We recognize that our people are our strength and the diverse talents they bring to our global workforce are directly linked to our success. We are an equal opportunity employer and place a high value on diversity and inclusion at our company. We do not discriminate on the basis of any protected attribute, including race, religion, color, national origin, gender, sexual orientation, gender identity, gender expression, age, marital or veteran status, pregnancy or disability, or any other basis protected under applicable law. We also make reasonable accommodations for applicants’ and employees’ religious practices and beliefs, as well as mental health or physical disability needs. Visit our FAQs for more information about requesting an accommodation.

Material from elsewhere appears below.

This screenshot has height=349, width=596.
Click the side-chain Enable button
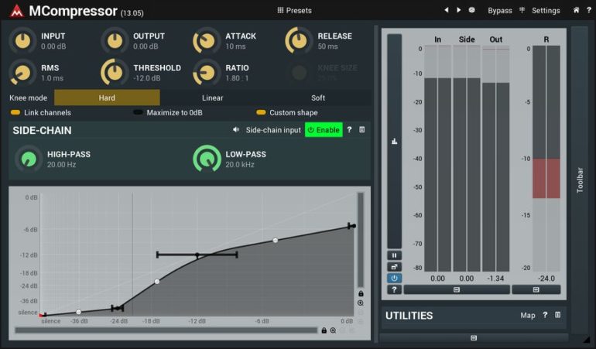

Join us as we embark on a journey of collaboration and innovation, where your unique skills and talents are valued and celebrated. At JPMorganChase, you'll help create a brighter future and make a meaningful difference through impactful data engineering. You'll work with agile teams to deliver trusted solutions that power our business. We foster a culture of inclusion, opportunity, and respect. Your contributions will help shape the future of technology. As a Lead Data Engineer in the Compute Infrastructure Platforms team, you will design, build, and maintain critical data pipelines and architectures. You will collaborate with agile teams to deliver secure, stable, and scalable data solutions that support the firm's business objectives. Your expertise will ensure high-quality data collection, storage, access, and analytics. You will help drive innovation and operational excellence. Together, we'll create solutions that make a difference.
Job Responsibilities
• Design and deliver scalable, secure, and reliable data pipelines using Python and Databricks to support enterprise-level business needs. • Develop and maintain data models and architectures that enable high-quality analytics and reporting across multiple business functions. • Drive root cause analysis and corrective action for data quality issues, ensuring consumers can trust the data they rely on. • Implement and manage database backup, recovery, and archiving strategies to ensure data availability and resilience. • Evaluate and report on access control processes to determine the effectiveness of data asset security with minimal supervision. • Collaborate with cross-functional teams to define data requirements and deliver solutions aligned with business objectives. • Identify opportunities to optimize data workflows and improve overall pipeline performance and efficiency. • Contribute to a team culture of diversity, opportunity, inclusion, and respect. Required qualifications, capabilities, and skills
• Formal training or certification on data engineering concepts and advanced applied experience. • Hands-on experience developing and maintaining data pipelines using Python. • Proficiency with Databricks for large-scale data processing and analytics. • Experience working with both relational and NoSQL databases. • Proficiency across the full data lifecycle, including ingestion, transformation, storage, and access. • Experience implementing database backup, recovery, and archiving strategies. • Strong understanding of data quality principles and experience driving root cause analysis for data issues. Preferred qualifications, capabilities, and skills
• Experience working with enterprise-level datasets in a large, complex organization. • Familiarity with cloud-based data platforms and modern data architecture patterns. • Experience in site reliability engineering or infrastructure deployment roles. • Knowledge of data governance, access control, and security best practices.